Watson, named after IBM founder Thomas J. Watson, is programmed to rival the human ability to answer questions posed in natural language with speed and accuracy, IBM stated. Watson's software is runs on IBM POWER7 servers optimized to handle the massive number of tasks it must perform at rapid speeds to analyze complex language and deliver correct responses to "Jeopardy!" clues.
"Applying QA technology to the real-time 'Jeopardy!' problem is an important challenge for the field because it requires a system to respond more quickly and with a level of confidence that has not been possible to-date," says Professor Eric Nyberg of CMU in a statement. "'Jeopardy!' requires forms of reasoning that are quite sophisticated, using metaphors, puns, and puzzles that go beyond basic understanding of the language. As a challenge problem, 'Jeopardy!' will stretch the state of the art." (For an interesting look at the engineering behind Watson, check out this Mashable story.)
According to IBM, the following universities and what they are contributing include:
Carnegie Mellon University: Assisted IBM in the development of the Open Advancement of Question-Answering Initiative (OAQA) architecture and methodology.
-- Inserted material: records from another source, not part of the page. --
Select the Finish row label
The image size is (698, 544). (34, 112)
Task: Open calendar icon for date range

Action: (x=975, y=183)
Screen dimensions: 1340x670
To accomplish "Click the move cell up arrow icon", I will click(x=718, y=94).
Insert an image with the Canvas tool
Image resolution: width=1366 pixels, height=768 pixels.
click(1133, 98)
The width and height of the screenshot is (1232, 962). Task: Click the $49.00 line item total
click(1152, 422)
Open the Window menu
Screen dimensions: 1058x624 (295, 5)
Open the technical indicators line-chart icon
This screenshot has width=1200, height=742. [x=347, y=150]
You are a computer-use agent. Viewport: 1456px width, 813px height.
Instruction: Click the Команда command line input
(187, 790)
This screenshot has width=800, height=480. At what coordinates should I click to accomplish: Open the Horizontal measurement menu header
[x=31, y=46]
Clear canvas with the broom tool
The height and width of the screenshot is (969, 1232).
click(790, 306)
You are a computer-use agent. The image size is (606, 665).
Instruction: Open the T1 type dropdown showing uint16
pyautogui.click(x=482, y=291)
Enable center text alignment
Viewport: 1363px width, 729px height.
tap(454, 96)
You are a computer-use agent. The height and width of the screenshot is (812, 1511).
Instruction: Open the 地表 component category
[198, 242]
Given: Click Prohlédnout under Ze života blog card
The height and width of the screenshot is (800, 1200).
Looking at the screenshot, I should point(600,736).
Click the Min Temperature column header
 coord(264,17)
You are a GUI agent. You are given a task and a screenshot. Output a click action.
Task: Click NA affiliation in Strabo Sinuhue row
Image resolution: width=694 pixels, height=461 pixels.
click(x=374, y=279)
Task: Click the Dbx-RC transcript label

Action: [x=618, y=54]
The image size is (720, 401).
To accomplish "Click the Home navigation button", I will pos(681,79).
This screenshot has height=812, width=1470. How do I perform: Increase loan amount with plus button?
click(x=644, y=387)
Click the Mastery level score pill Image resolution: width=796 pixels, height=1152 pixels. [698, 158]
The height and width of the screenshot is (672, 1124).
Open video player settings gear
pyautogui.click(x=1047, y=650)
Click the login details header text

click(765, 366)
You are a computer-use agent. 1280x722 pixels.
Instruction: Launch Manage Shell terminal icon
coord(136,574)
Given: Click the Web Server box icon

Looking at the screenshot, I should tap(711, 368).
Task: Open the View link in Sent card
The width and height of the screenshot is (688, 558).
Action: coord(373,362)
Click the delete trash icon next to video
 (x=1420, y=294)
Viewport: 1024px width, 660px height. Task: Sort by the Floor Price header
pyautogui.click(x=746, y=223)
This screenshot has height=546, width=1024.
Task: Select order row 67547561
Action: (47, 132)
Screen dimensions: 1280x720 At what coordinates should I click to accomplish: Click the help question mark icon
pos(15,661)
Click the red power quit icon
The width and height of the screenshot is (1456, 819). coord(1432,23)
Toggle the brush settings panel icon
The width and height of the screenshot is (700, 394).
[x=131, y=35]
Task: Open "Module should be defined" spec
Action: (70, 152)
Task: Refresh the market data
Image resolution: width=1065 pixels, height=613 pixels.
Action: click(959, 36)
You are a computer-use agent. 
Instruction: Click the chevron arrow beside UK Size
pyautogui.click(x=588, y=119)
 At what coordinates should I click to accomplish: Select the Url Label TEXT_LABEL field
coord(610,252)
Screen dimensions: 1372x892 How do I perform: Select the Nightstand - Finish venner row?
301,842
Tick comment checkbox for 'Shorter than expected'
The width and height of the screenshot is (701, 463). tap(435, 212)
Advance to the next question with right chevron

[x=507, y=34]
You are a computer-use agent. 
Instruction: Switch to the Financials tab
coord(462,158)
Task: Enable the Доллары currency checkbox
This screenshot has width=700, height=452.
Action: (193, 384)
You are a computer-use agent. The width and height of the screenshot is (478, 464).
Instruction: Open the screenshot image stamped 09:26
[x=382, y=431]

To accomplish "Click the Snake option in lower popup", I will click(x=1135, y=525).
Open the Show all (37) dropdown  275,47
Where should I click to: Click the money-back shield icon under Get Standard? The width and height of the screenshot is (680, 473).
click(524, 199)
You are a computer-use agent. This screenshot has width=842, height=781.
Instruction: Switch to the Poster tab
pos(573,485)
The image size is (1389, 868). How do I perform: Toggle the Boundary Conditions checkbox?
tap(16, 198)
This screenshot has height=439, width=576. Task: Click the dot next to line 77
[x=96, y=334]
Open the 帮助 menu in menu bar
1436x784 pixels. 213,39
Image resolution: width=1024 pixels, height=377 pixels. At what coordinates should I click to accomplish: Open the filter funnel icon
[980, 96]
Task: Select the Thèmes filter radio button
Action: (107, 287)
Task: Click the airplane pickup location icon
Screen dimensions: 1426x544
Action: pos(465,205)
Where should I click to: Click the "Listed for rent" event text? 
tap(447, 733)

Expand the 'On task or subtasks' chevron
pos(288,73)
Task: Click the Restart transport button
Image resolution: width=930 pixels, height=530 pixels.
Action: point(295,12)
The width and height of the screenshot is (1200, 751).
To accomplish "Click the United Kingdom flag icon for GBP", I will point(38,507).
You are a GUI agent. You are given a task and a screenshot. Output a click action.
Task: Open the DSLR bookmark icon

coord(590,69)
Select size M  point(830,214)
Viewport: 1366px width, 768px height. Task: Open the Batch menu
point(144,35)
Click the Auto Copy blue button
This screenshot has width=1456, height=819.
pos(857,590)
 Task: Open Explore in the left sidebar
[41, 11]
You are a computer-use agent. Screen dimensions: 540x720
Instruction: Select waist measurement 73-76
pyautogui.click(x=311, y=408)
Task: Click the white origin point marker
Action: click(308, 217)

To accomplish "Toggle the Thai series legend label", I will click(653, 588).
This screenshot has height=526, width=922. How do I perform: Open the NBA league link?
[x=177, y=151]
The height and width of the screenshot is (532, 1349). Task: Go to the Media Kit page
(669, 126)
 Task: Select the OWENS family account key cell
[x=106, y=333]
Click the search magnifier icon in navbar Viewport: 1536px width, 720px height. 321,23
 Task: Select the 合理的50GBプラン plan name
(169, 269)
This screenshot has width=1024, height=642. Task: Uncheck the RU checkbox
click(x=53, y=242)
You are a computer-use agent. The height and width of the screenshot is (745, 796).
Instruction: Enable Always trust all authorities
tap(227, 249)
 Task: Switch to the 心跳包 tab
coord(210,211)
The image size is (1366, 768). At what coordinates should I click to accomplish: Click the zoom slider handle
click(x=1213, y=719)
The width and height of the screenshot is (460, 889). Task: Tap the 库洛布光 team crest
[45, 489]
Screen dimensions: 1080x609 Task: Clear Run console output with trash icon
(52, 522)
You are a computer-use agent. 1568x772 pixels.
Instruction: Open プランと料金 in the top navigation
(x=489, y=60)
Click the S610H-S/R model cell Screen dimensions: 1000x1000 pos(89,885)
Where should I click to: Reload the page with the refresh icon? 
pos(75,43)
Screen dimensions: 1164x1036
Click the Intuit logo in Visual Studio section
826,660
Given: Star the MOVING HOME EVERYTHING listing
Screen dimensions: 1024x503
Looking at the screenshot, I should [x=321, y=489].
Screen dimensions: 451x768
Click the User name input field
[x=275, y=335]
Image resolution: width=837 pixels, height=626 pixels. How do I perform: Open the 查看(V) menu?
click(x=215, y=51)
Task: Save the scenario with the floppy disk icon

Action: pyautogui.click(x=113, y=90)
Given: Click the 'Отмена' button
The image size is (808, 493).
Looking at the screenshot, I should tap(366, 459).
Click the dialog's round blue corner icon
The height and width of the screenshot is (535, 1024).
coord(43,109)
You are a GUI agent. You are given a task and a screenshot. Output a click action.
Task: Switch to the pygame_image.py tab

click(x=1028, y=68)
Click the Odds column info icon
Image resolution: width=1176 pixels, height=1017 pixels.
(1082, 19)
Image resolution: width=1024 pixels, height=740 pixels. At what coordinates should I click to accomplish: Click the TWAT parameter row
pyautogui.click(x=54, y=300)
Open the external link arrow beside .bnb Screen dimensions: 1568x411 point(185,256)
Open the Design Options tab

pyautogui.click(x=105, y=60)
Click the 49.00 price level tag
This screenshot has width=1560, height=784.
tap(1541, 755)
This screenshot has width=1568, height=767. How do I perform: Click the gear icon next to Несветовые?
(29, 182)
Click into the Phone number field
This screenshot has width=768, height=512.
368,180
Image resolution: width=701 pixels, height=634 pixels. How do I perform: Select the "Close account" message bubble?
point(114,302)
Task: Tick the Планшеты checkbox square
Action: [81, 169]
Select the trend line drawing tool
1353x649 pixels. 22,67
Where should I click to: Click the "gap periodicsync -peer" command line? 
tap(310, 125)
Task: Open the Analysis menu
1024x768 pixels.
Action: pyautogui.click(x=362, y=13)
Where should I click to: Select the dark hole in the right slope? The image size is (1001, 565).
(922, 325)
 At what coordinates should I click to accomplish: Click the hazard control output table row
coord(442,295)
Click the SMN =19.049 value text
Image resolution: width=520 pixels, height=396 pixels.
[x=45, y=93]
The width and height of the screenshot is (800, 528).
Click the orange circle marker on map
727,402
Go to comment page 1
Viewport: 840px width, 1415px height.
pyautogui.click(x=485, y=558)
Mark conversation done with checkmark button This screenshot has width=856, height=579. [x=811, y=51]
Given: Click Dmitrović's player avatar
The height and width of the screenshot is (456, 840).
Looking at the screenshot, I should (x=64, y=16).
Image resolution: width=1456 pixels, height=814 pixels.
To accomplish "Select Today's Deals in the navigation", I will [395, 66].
CMU also made two direct contributions to Watson: a source expansion algorithm which identifies the best text resources for answering questions about given topic, and an answer-scoring algorithm which improves Watson's ability to recognize when a candidate answer is likely to be correct.
MIT: Pioneered an online natural language question answering system called START, which has the ability to answer questions with high precision using information from semi-structured and structured information repositories. The underlying contribution to the Watson system is the ability to break down the question into simple sub-questions for responses to be quickly collected and then fused back together to come up with an answer. The Watson system architecture also took advantage of the object-property-value data model pioneered by MIT, which enables the information in semi-structured data sources to be effectively retrieved in response to natural language questions.